| Collected data |

--

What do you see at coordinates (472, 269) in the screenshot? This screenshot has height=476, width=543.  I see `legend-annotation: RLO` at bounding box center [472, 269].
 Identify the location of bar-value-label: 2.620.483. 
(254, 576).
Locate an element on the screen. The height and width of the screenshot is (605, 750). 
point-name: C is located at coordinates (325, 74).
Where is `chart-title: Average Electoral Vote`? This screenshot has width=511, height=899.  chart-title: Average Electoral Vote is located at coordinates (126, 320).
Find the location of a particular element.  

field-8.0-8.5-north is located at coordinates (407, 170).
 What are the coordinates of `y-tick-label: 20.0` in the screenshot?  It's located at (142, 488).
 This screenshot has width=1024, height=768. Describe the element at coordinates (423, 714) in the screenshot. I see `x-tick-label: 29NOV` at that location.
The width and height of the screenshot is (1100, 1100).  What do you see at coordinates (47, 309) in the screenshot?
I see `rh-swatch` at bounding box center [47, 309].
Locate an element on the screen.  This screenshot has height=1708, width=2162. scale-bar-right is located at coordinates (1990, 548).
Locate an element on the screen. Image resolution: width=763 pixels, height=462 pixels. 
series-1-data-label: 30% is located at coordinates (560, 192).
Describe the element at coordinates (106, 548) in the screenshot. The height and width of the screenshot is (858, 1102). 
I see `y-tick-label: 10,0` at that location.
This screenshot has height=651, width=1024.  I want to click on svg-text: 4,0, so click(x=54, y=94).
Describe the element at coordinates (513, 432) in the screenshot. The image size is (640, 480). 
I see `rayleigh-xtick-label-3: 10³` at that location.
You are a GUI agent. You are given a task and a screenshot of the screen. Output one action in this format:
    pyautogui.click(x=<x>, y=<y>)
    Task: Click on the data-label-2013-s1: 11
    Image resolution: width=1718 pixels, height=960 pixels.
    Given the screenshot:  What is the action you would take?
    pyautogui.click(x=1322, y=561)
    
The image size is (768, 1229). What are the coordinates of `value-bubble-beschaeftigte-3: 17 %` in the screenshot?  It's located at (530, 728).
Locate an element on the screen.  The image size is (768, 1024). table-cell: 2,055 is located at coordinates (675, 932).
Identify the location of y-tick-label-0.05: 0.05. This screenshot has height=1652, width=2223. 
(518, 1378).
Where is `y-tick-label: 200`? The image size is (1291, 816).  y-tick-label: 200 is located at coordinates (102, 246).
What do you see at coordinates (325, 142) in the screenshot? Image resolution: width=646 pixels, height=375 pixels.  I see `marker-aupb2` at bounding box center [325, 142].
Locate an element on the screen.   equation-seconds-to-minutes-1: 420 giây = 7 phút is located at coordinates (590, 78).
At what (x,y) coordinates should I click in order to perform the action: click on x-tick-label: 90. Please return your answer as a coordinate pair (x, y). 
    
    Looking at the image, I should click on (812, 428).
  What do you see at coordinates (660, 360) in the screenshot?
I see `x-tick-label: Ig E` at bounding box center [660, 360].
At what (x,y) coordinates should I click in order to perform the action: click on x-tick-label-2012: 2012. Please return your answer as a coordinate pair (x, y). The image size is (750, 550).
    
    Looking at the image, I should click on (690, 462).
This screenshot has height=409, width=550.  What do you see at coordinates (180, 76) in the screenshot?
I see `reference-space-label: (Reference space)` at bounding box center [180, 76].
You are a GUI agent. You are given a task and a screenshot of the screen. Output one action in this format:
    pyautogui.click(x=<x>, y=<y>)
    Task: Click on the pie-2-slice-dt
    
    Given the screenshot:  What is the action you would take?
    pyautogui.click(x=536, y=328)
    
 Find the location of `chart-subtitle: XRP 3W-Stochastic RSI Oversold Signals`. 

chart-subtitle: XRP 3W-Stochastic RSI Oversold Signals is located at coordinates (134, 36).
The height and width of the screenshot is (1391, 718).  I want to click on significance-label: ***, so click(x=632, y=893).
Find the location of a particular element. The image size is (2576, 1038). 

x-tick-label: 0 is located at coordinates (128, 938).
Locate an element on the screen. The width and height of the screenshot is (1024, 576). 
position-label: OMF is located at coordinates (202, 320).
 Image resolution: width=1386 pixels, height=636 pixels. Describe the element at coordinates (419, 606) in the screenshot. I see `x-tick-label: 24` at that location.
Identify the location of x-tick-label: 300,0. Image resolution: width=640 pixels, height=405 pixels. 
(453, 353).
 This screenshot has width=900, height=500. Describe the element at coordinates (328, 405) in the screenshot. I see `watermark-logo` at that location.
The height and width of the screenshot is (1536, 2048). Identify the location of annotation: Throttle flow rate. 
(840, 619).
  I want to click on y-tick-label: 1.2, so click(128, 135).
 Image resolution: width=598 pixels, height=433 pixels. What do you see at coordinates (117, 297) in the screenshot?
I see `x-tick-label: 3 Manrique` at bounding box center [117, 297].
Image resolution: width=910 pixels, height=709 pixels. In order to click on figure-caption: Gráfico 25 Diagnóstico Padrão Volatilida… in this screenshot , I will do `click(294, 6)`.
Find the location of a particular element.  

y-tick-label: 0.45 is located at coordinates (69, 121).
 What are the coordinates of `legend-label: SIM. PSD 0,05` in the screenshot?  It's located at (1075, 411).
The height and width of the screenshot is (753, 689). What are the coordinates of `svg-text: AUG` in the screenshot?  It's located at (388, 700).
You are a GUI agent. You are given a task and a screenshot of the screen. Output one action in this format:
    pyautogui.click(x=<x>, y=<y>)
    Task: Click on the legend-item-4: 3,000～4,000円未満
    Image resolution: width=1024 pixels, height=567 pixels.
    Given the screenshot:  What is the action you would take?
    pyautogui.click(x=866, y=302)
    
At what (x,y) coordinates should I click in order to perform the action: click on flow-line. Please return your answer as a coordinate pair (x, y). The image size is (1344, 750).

--

| WORK TASK |
Please copy the entries above word for word.

| RESULT BELOW |
What do you see at coordinates (472, 269) in the screenshot? This screenshot has height=476, width=543.  I see `legend-annotation: RLO` at bounding box center [472, 269].
 Identify the location of bar-value-label: 2.620.483. 
(254, 576).
Locate an element on the screen. The height and width of the screenshot is (605, 750). 
point-name: C is located at coordinates (325, 74).
Where is `chart-title: Average Electoral Vote`? This screenshot has width=511, height=899.  chart-title: Average Electoral Vote is located at coordinates (126, 320).
Find the location of a particular element.  

field-8.0-8.5-north is located at coordinates (407, 170).
 What are the coordinates of `y-tick-label: 20.0` in the screenshot?  It's located at (142, 488).
 This screenshot has width=1024, height=768. Describe the element at coordinates (423, 714) in the screenshot. I see `x-tick-label: 29NOV` at that location.
The width and height of the screenshot is (1100, 1100).  What do you see at coordinates (47, 309) in the screenshot?
I see `rh-swatch` at bounding box center [47, 309].
Locate an element on the screen.  This screenshot has height=1708, width=2162. scale-bar-right is located at coordinates (1990, 548).
Locate an element on the screen. Image resolution: width=763 pixels, height=462 pixels. 
series-1-data-label: 30% is located at coordinates (560, 192).
Describe the element at coordinates (106, 548) in the screenshot. The height and width of the screenshot is (858, 1102). 
I see `y-tick-label: 10,0` at that location.
This screenshot has height=651, width=1024.  I want to click on svg-text: 4,0, so click(x=54, y=94).
Describe the element at coordinates (513, 432) in the screenshot. The image size is (640, 480). 
I see `rayleigh-xtick-label-3: 10³` at that location.
You are a GUI agent. You are given a task and a screenshot of the screen. Output one action in this format:
    pyautogui.click(x=<x>, y=<y>)
    Task: Click on the data-label-2013-s1: 11
    Image resolution: width=1718 pixels, height=960 pixels.
    Given the screenshot:  What is the action you would take?
    pyautogui.click(x=1322, y=561)
    
The image size is (768, 1229). What are the coordinates of `value-bubble-beschaeftigte-3: 17 %` in the screenshot?  It's located at (530, 728).
Locate an element on the screen.  The image size is (768, 1024). table-cell: 2,055 is located at coordinates (675, 932).
Identify the location of y-tick-label-0.05: 0.05. This screenshot has height=1652, width=2223. 
(518, 1378).
Where is `y-tick-label: 200`? The image size is (1291, 816).  y-tick-label: 200 is located at coordinates (102, 246).
What do you see at coordinates (325, 142) in the screenshot? Image resolution: width=646 pixels, height=375 pixels.  I see `marker-aupb2` at bounding box center [325, 142].
Locate an element on the screen.   equation-seconds-to-minutes-1: 420 giây = 7 phút is located at coordinates (590, 78).
At what (x,y) coordinates should I click in order to perform the action: click on x-tick-label: 90. Please return your answer as a coordinate pair (x, y). 
    
    Looking at the image, I should click on (812, 428).
  What do you see at coordinates (660, 360) in the screenshot?
I see `x-tick-label: Ig E` at bounding box center [660, 360].
At what (x,y) coordinates should I click in order to perform the action: click on x-tick-label-2012: 2012. Please return your answer as a coordinate pair (x, y). The image size is (750, 550).
    
    Looking at the image, I should click on (690, 462).
This screenshot has height=409, width=550.  What do you see at coordinates (180, 76) in the screenshot?
I see `reference-space-label: (Reference space)` at bounding box center [180, 76].
You are a GUI agent. You are given a task and a screenshot of the screen. Output one action in this format:
    pyautogui.click(x=<x>, y=<y>)
    Task: Click on the pie-2-slice-dt
    
    Given the screenshot:  What is the action you would take?
    pyautogui.click(x=536, y=328)
    
 Find the location of `chart-subtitle: XRP 3W-Stochastic RSI Oversold Signals`. 

chart-subtitle: XRP 3W-Stochastic RSI Oversold Signals is located at coordinates (134, 36).
The height and width of the screenshot is (1391, 718).  I want to click on significance-label: ***, so click(x=632, y=893).
Find the location of a particular element. The image size is (2576, 1038). 

x-tick-label: 0 is located at coordinates (128, 938).
Locate an element on the screen. The width and height of the screenshot is (1024, 576). 
position-label: OMF is located at coordinates (202, 320).
 Image resolution: width=1386 pixels, height=636 pixels. Describe the element at coordinates (419, 606) in the screenshot. I see `x-tick-label: 24` at that location.
Identify the location of x-tick-label: 300,0. Image resolution: width=640 pixels, height=405 pixels. 
(453, 353).
 This screenshot has width=900, height=500. Describe the element at coordinates (328, 405) in the screenshot. I see `watermark-logo` at that location.
The height and width of the screenshot is (1536, 2048). Identify the location of annotation: Throttle flow rate. 
(840, 619).
  I want to click on y-tick-label: 1.2, so click(128, 135).
 Image resolution: width=598 pixels, height=433 pixels. What do you see at coordinates (117, 297) in the screenshot?
I see `x-tick-label: 3 Manrique` at bounding box center [117, 297].
Image resolution: width=910 pixels, height=709 pixels. In order to click on figure-caption: Gráfico 25 Diagnóstico Padrão Volatilida… in this screenshot , I will do `click(294, 6)`.
Find the location of a particular element.  

y-tick-label: 0.45 is located at coordinates (69, 121).
 What are the coordinates of `legend-label: SIM. PSD 0,05` in the screenshot?  It's located at (1075, 411).
The height and width of the screenshot is (753, 689). What are the coordinates of `svg-text: AUG` in the screenshot?  It's located at (388, 700).
You are a GUI agent. You are given a task and a screenshot of the screen. Output one action in this format:
    pyautogui.click(x=<x>, y=<y>)
    Task: Click on the legend-item-4: 3,000～4,000円未満
    Image resolution: width=1024 pixels, height=567 pixels.
    Given the screenshot:  What is the action you would take?
    pyautogui.click(x=866, y=302)
    
At what (x,y) coordinates should I click in order to perform the action: click on flow-line. Please return your answer as a coordinate pair (x, y). The image size is (1344, 750).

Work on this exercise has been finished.